How to Simplify Data Collection During Speech Therapy

Updated: Dec 11, 2020




Is data of important? Of course!


Do we need to take data on every single trial? I don't think so.


Why? Because SLPs can get a tonne of information about their student's progress without taking data for the speech and language entire session.






I like to take accuracy data (i.e. percentage correct) at two points during my therapy sessions:

at the beginning and at the end. At the beginning of the session, I take data on 5-10 trials, WITH NO CUES. At the end of the session, I take data on 5-10 trials WITH the cues that I used during the session.


Ideally, we should always be working between 60-80% accuracy throughout the session (Zone of Proximal Development). So, how do you know that you are between 60-80% during you session? I really, really believe that you just know in your SLP heart. You know because your student is challenged, but isn't struggling.


If your student is struggling, you INCREASE your cues.

If your student is flying through tasks, you DECREASE your cues.


SLPs are constantly changing the TYPE and LEVEL of cueing to get the child to this "sweet spot" of accuracy. Because of this, the child's accuracy isn't really changing!


The type and level of cueing is what we need to take data on!


We need to know:

What works? What doesn't work? Does the child respond to visuals? Were you able to fade verbal prompts? Did you need to introduce hand cues? Did you use multiple choice options?

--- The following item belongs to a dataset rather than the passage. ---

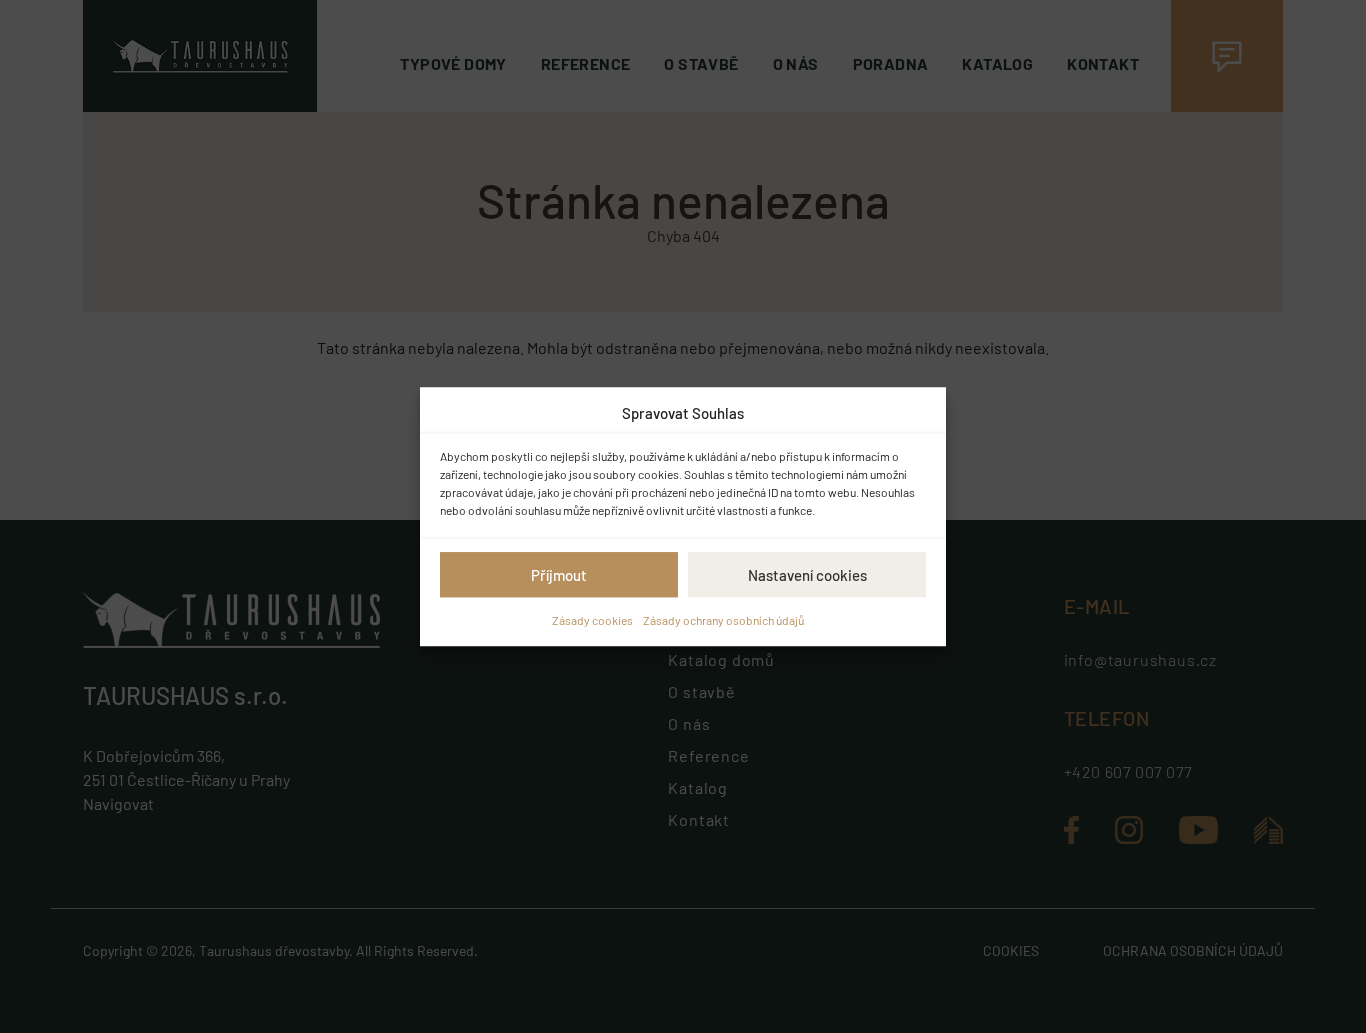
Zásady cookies (592, 620)
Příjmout (559, 575)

This information helps you track your student's progress!


Your note might look something like this: "Johnny was 40% accurate answering wh-questions with no cues. At the end of the session, Johnny was 75% accurate with moderate verbal cues. Multiple choice cues were more effective than phonemic cues."


That note contains so much useful information for you

(and for anybody that was going to pick up and read your chart!).


My three main reasons for not taking data throughout speech therapy sessions are:

1) It is distracting for me. Taking data for the entire session decreases the quality of my therapy session.

2) It is distracting for my student. Nobody likes being 'judged' and having everything they say written down.

3) I need both hands to PLAY during therapy!


If you don't love this idea - that's 1000% OKAY!

I encourage you to take data in a way that makes you feel comfortable and feels natural to YOU!


If you are thinking of 'taking the plunge' into taking data at only the beginning and end of your session, I challenge you to video or audio RECORD an entire therapy session (with parental permission, of course) and then take data on the session afterwards. I guarantee you will be *thisclose* to the percentage you thought!


Give yourself the credit you deserve and BELIEVE in yourself!